By the time I reached I-70, I began reflecting on all the good that was in my life and work. There are too many items to list here. Yet, a few of the great features of my life included my wife of 27 years, two daughters that I love dearly, clients that I get to work with, and a job that I truly enjoy. Additionally, I was working on the monumental task of writing a 179-page dissertation, and at that moment, I felt completely overwhelmed by the enormity of the task.

I reached the retreat location and parked my car. I sent my wife, Tricia, a text and said, “Well, I just cried for about 30 minutes.” She, being the empathetic, caring person that she is, replied, “Oh, honey, do you want to talk? It will all be okay.” We talked it through, and that process of working through and analyzing the emotions I was feeling, along with developing a plan to resolve the stressors, emerged.

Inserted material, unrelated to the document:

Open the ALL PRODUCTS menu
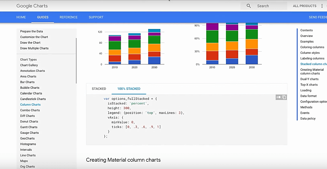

Burnout is tricky. It manifests itself symptomatically with emotional exhaustion, cynicism, and a lack of professional efficacy. Protecting yourself from burnout and recovering from burnout are two different things.

Protecting yourself from burnout involves ritual, discipline, and your environment. Rituals are the things you do to renew yourself. Discipline is about boundaries—saying “No”—and your environment includes community, workload, recognition, and a workplace that is fair. Each of these burnout walls or buttresses is valuable for creating an excellent environment.

Recovering from burnout is lengthy, and it is more than a week-long vacation in Tahiti, although that may be part of your burnout recovery project plan. Interventions such as a reduced workload, stress management experiences, mindfulness, and time with mentors and friends can all help you recover. More importantly, clarifying your identity as a person by knowing who you are—your strengths, interests, and values—can help strengthen your soul. Even with these interventions, the environment you are in must improve for you to truly recover from burnout.

Recovery for me included weekly counseling to discuss my emotions and career, time with friends, and a month-long sabbatical in Europe. It also involved saying “No” to things that are not life-giving.

Recovery for you may be different. It is always a plan and a process. It is never a quick fix.